One young man shared that OBB became his family when his own wouldn’t support him. Another broke down as he shared his attempt to get infected intentionally as a solution to the difficulties in his own life. He believed that becoming positive would help him secure stable housing after he had to move away from his unsupportive family. His situation is just one example of the epidemic of homelessness and hopelessness among LGBT youth, contributing factors to increased HIV infection rates among young people of color. However, it was not until he participated in OBB that he heard the down side of being positive. His OBB brothers became his support network and helped him through his difficulties. Other members in the group shared how inspirational his story was and that it motivated them to join OBB.
 
Hearing their stories made me reevaluate everything I thought I knew about HIV. If people like them had talked to me in high school, my perception of the virus would have been totally different.
 
Thousands of my peers under the age of 30, particularly young gay and bisexual men of color, are becoming infected at alarming rates. In fact, young adults in my generation are now among those most vulnerable to new HIV infection.

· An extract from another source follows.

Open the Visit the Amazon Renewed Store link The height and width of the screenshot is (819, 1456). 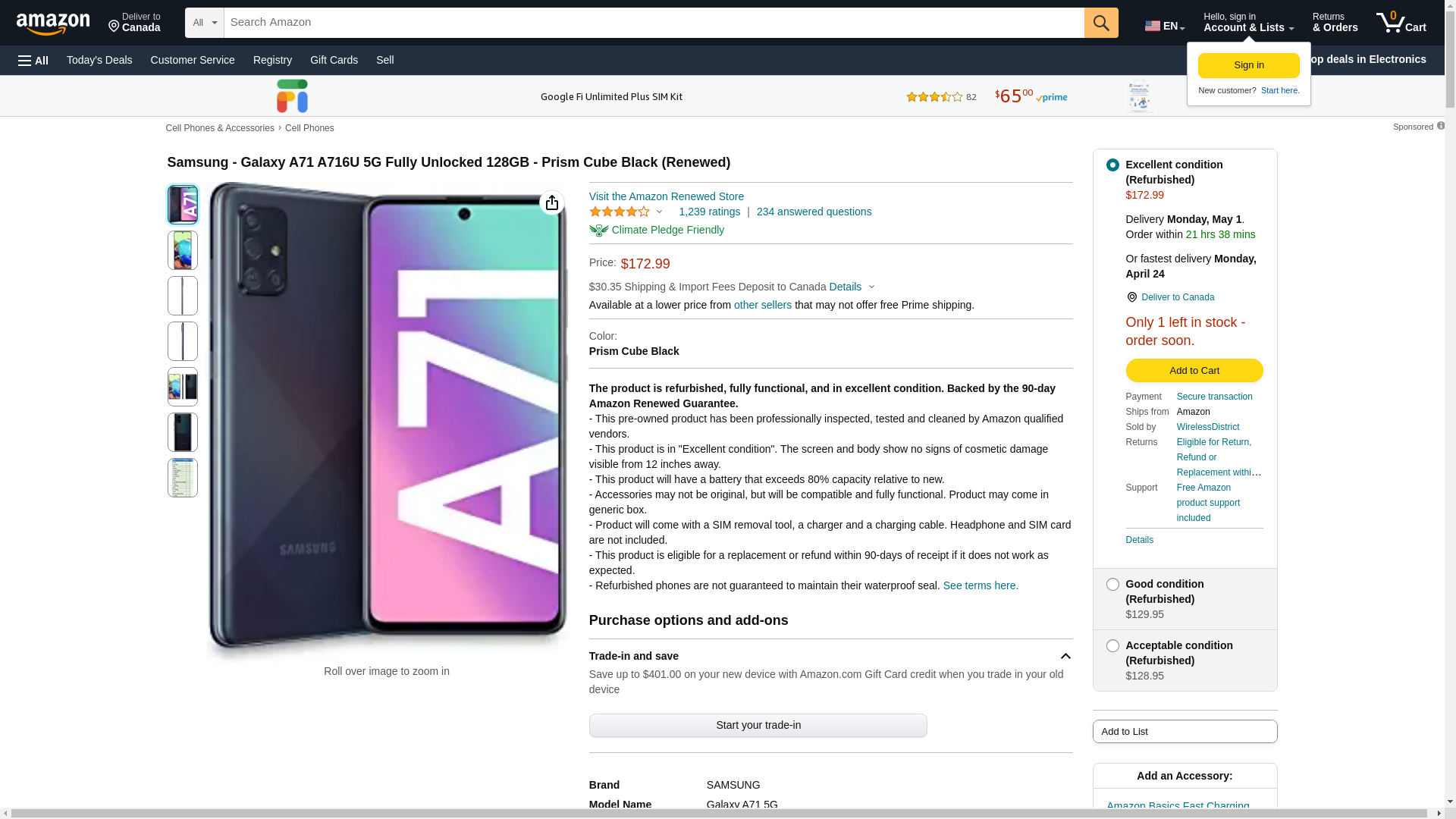tap(666, 196)
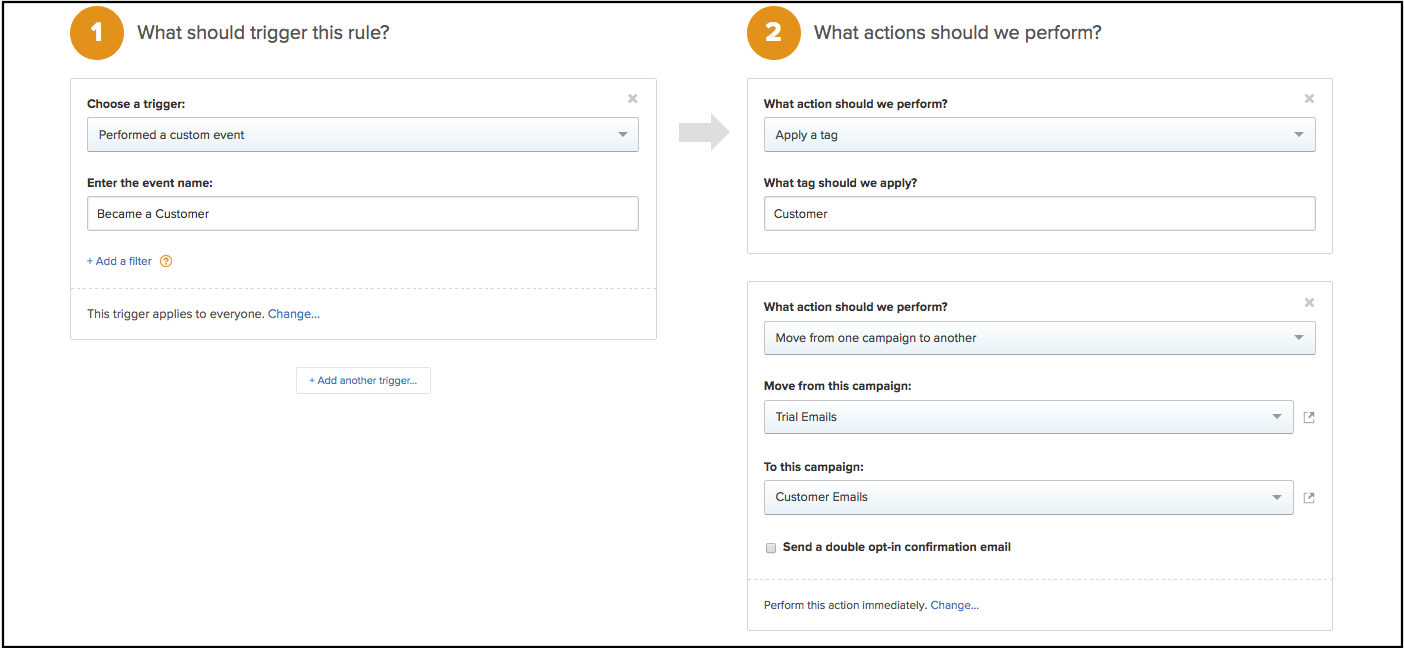This screenshot has width=1404, height=648.
Task: Click the gray arrow between steps
Action: coord(704,133)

The reasons are complicated.
 
However, based on my recent experiences I realized we are not being adequately educated about HIV, and in the age of the sequester our access to critical services like HIV testing and effective prevention programming continues to decrease.
 
To help fight the epidemic, individuals who are HIV positive should be embraced as vital agents of change. By sharing their journeys they can facilitate therapeutic outlets for everyone with HIV. They could also be powerful tools in prevention education that demystify HIV and shed light on the many faces of today’s epidemic.
 
The most important lesson I learned from my time at GMHC is summed up by one client’s sincere statement, “our illness is not all we are.” This reality was missing from my school health textbooks. It is of vital importance for everyone to remember.
 
Shannon Finucane is a Jeannette K. Watson Fellow who interned at GMHC during the summer of 2013. She is a student at The City College of New York. Her article was originally posted on The New Civil Rights Movement on August 17.